## Stated exercise 1:
List the packages that the pandas notes import under the "LOAD PACKAGES" heading, each with its alias if one is given.
## Stated exercise 2:
Copy out the pandas notes from "## CHECK DATA INFO" up to and including "- df.info()".
## Stated exercise 3:
Translate the sentence "index can be identified using either index label or index number" from the pandas notes into Spanish.

## Extracted text:
## LOAD PACKAGES
- import os
- import pandas as pd
- import numpy as np
- import seaborn as sns

## LOAD DATA
###  os commands to obtain file path
- path = os.path.join(os.getcwd(),path1,path2,...)

### read_csv commands
- df = pd.read_csv(path)

## CHECK DATA INFO

### check first few entries
- df.head()

### check length
- len(df)

### check columns
- df.columns

### column attributes' datatype
- df.info()

### overview of data columns
- df.describe() #in types of dataframe

### check data types
- type(data)

### check instructions
- append '?' at the end of the instruction

## CREATING/EDITTING NEW SERIES/DATAFRAMES

### Series
- `series = pd.Series([data1,data2,...], index=[index1,index2,...])`
- without giving specific index, the serie will automatically be assigned numerical index
- index can be identified using either index label or index number

### Dataframes
- `df = pd.DataFrame(columns=[column1,column2,...])`   #create a dataframe with columns
- `df.loc[index lable/numerics] = [data1,data2,...]`   #input rows using list with order
- `df.loc[index lable/numerics] = dict(column1=data1,column2=data2...)` #input rows using dict without order
- `df.loc[row,colume] = data` #change data at certain row and column

...

### Changing column names
> `df.rename(columns={name1:name2,...})`
- this changes the name of current columns

### Dropping a line
- df.drop(index label/numerics, inplace={False/True})

## Material shown:
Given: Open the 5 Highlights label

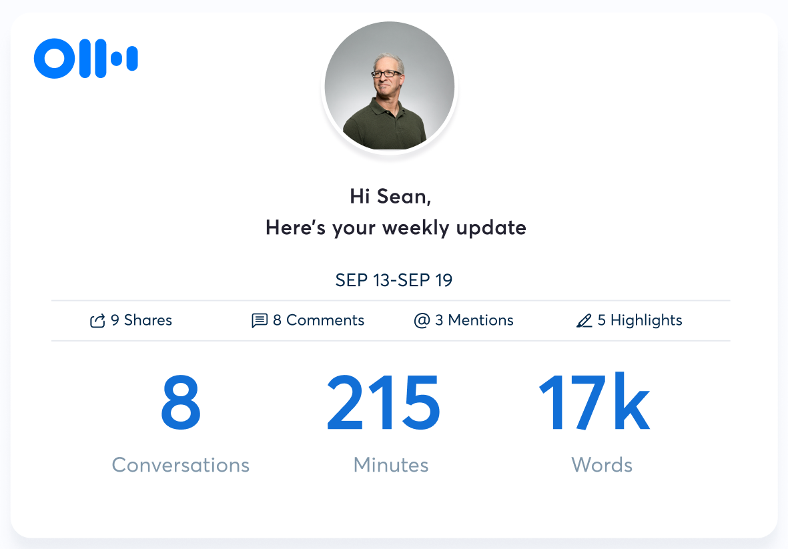Looking at the screenshot, I should point(639,320).
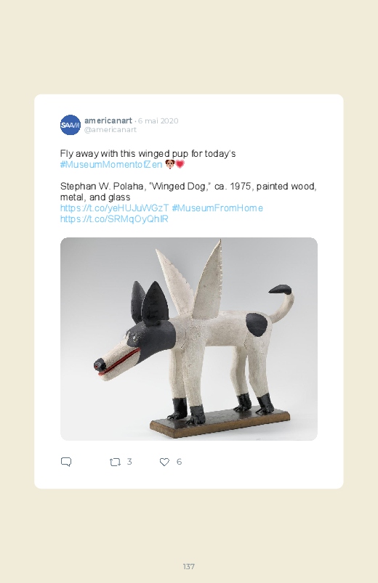Follow the t.co/SRMqOyQhIR link
378x583 pixels.
click(x=114, y=219)
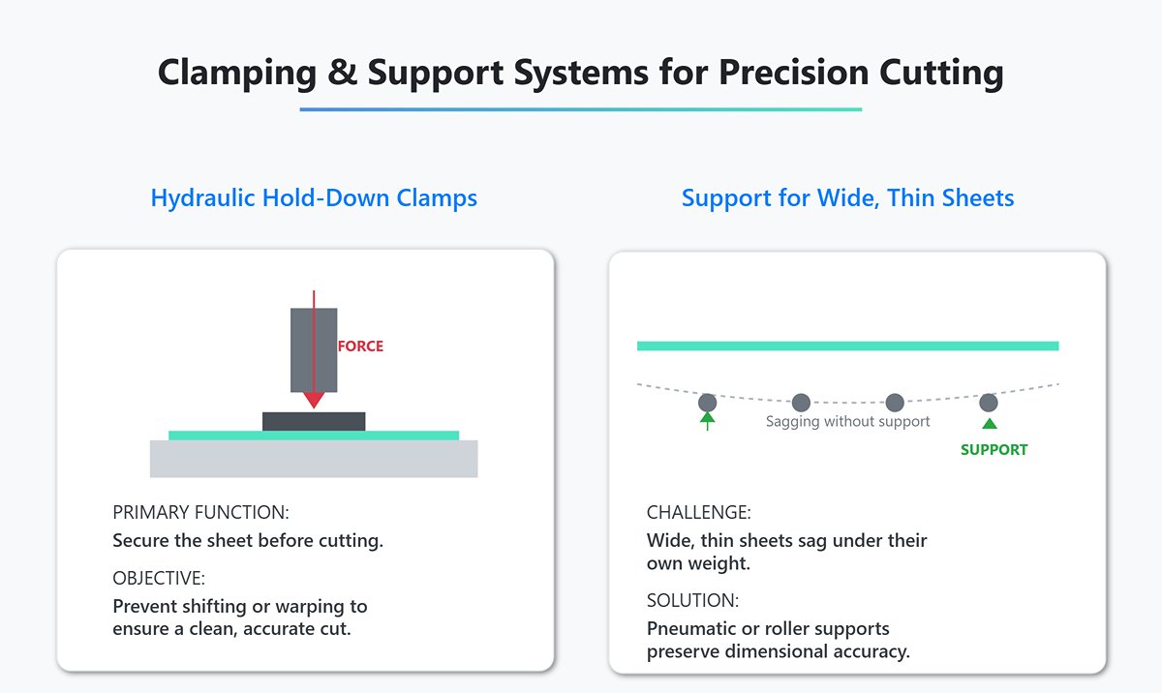Click the Support for Wide, Thin Sheets heading
The height and width of the screenshot is (693, 1162).
point(847,198)
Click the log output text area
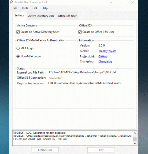The width and height of the screenshot is (148, 154). [x=73, y=138]
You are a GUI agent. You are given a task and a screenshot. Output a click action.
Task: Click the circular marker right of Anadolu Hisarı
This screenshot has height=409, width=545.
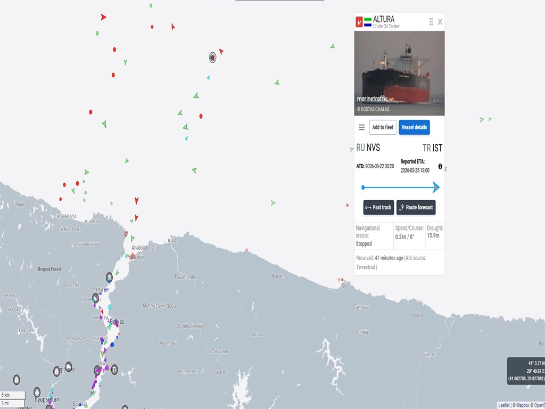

## Task result 1:
os
pandas (as pd)
numpy (as np)
seaborn (as sns)

## Task result 2:
## CHECK DATA INFO

### check first few entries
- df.head()

### check length
- len(df)

### check columns
- df.columns

### column attributes' datatype
- df.info()

## Task result 3:
El índice puede identificarse mediante la etiqueta del índice o el número del índice.